Die Münchner Kommunalwahl könnte den Transrapid erneut aufs Abstellgleis führen: Den Wählern zuliebe will die CSU die Strecke in einen - kostspieligen - Tunnel verlegen.

Die vom Münchner OB-Kandidaten der CSU, Josef Schmid, geforderte Untertunnelung des Transrapids im gesamten Stadtgebiet hätte jahrelange Verzögerungen und Mehrkosten von mehr als 100 Millionen Euro zur Folge - genug, um das gesamte Projekt zu gefährden. ,,Das ist offenbar Schmids Weg, den Transrapid zu beerdigen'', frohlockt bereits SPD-Fraktionsvizin Constanze Lindner-Schädlich. Schmid hingegen betont, am Transrapid festzuhalten.

3,7 Kilometer ist der Abschnitt lang, den Schmid nun zusätzlich unter die Erde legen will - er reicht von der Borstei bis nach Feldmoching. In der ursprünglichen Planung, die das Genehmigungsverfahren schon fast durchlaufen hat, soll die Magnetbahn diesen Bereich oberirdisch auf alter Bahntrasse queren. Was bedeutend billiger wäre, aber eben, wie der OB-Kandidat betont, nicht gerade den bestmöglichen Lärmschutz für die ohnehin schon rebellierenden Anwohner bedeutet. Also: ab in die Tiefe mit dem roten Flitzer - auf dass sich die Wogen im Münchner Norden wieder glätten.

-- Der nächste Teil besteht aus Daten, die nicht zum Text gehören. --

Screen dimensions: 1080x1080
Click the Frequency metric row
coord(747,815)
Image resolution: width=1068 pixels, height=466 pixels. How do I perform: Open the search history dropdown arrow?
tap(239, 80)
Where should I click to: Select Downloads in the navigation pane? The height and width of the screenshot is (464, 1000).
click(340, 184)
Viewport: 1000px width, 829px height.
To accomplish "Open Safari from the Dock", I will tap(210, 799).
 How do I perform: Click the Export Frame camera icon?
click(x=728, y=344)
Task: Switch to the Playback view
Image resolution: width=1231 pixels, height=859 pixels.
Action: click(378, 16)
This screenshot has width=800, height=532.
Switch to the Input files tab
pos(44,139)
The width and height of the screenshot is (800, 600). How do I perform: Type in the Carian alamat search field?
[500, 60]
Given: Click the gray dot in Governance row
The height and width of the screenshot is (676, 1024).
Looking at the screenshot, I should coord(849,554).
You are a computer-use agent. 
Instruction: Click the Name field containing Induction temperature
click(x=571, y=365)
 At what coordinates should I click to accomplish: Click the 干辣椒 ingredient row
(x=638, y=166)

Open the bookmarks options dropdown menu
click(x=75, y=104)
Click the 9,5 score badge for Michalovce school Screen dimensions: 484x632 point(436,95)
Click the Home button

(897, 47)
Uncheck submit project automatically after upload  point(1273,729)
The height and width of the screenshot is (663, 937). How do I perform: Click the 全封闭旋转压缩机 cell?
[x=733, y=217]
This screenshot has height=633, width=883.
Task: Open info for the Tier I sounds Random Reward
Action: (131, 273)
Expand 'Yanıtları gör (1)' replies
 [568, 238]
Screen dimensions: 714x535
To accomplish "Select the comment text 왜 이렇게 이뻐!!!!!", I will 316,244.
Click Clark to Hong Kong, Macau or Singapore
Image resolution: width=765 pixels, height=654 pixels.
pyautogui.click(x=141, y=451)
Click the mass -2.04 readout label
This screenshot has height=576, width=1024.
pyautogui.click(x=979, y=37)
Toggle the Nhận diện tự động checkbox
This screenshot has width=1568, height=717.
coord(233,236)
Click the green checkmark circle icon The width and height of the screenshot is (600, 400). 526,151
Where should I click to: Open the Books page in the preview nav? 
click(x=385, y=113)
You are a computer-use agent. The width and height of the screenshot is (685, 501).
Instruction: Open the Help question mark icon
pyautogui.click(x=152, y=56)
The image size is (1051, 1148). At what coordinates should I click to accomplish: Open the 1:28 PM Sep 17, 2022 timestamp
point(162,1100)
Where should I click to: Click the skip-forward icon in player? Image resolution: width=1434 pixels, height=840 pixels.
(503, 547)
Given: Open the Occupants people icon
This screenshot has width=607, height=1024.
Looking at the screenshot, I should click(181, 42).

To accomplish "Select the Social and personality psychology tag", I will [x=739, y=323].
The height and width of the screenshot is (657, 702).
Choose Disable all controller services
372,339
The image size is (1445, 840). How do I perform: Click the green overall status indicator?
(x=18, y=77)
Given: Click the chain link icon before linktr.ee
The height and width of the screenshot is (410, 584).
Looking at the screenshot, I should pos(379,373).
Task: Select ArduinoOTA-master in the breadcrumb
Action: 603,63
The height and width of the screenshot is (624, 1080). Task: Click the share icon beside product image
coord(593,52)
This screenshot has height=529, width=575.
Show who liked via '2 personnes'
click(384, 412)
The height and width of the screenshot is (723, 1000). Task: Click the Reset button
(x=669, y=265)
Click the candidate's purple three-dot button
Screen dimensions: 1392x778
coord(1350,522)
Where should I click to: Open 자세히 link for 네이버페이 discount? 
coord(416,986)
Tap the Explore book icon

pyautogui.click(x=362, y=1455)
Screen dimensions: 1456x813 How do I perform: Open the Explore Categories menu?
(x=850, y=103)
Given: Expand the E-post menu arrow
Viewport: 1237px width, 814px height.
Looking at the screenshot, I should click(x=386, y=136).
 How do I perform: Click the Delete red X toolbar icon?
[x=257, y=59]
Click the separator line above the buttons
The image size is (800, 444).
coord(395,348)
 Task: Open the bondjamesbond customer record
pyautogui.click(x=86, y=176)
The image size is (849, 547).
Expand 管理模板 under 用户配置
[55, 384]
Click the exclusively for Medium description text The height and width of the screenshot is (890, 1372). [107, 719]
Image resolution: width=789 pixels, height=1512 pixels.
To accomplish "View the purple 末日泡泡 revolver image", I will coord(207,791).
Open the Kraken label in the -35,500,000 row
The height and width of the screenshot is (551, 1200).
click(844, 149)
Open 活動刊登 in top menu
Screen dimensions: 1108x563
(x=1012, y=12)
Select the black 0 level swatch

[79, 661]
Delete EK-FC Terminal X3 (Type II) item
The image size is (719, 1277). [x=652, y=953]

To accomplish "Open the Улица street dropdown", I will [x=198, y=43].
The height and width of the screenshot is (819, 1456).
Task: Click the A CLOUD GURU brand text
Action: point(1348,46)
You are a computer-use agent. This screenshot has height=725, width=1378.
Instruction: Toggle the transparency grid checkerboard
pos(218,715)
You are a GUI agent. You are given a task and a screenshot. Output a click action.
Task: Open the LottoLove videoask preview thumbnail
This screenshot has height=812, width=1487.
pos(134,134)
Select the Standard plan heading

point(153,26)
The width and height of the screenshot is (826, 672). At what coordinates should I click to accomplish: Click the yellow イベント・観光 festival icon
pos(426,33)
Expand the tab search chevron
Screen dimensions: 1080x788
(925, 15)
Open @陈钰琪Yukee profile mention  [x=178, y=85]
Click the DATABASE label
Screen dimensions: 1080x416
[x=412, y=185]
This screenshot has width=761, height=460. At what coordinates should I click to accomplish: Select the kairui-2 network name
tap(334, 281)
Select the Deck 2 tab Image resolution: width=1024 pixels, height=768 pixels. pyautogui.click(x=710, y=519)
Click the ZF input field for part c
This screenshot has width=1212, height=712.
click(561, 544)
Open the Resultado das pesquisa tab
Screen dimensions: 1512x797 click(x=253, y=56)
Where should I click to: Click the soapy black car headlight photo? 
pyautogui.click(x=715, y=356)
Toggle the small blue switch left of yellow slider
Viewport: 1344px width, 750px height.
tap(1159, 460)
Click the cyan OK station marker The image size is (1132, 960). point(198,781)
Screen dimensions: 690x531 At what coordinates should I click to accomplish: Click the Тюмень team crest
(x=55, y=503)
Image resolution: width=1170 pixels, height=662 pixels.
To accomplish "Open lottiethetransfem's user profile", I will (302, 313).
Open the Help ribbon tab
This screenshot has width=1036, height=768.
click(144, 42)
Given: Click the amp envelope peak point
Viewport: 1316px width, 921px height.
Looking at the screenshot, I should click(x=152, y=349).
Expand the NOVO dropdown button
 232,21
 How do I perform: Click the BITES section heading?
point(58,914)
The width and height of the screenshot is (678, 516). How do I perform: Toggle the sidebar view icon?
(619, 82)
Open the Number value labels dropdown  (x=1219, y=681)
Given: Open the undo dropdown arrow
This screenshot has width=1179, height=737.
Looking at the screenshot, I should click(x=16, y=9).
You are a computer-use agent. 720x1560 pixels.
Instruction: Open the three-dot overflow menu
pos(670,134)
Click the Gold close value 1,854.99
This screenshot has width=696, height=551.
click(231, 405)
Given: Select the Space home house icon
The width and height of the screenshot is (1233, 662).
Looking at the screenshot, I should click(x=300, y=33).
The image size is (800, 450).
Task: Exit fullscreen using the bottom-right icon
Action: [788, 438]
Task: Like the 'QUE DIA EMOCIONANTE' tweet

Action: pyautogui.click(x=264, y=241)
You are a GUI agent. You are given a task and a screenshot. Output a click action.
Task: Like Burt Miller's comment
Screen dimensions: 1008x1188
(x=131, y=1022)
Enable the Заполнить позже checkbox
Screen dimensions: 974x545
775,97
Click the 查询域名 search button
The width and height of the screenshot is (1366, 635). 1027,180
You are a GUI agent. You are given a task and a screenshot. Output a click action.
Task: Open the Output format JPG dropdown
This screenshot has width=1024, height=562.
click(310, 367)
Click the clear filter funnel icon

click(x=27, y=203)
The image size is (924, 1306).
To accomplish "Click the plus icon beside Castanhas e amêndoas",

Tunnel bringt enorme Mehrkosten

Schmid will das nicht so verstanden wissen, als sei er jetzt gegen das Projekt: ,,Ich stehe zum Transrapid.'' Doch seine Tunnelpläne würden den Magnetzug gewaltig ins Schleudern bringen. Denn in der bisherigen Kostenschätzung von 1,85 Milliarden Euro, die ohnehin von vielen Transrapid-Gegnern angezweifelt wird, sind zwar zwei innerstädtische Tunnelabschnitte (4,9 und 2,5Kilometer), aber keineswegs eine mehr als elf Kilometer lange Megaröhre enthalten.

104 Millionen Euro würde die Tieferlegung zusätzlich kosten, berichtet Ulrich Krenn von der DB Magnetbahn. Dieses Geld taucht bisher in keinem Finanzierungskonzept auf, Verkehrsminister Erwin Huber (CSU) müsste es also zusätzlich beschaffen. Falls die Summe überhaupt ausreicht. Klaus-Michael Dengler, der städtische Transrapid-Koordinator, hält die 104-Millionen-Schätzung der Magnetbahn für ,,wenig belastbar''.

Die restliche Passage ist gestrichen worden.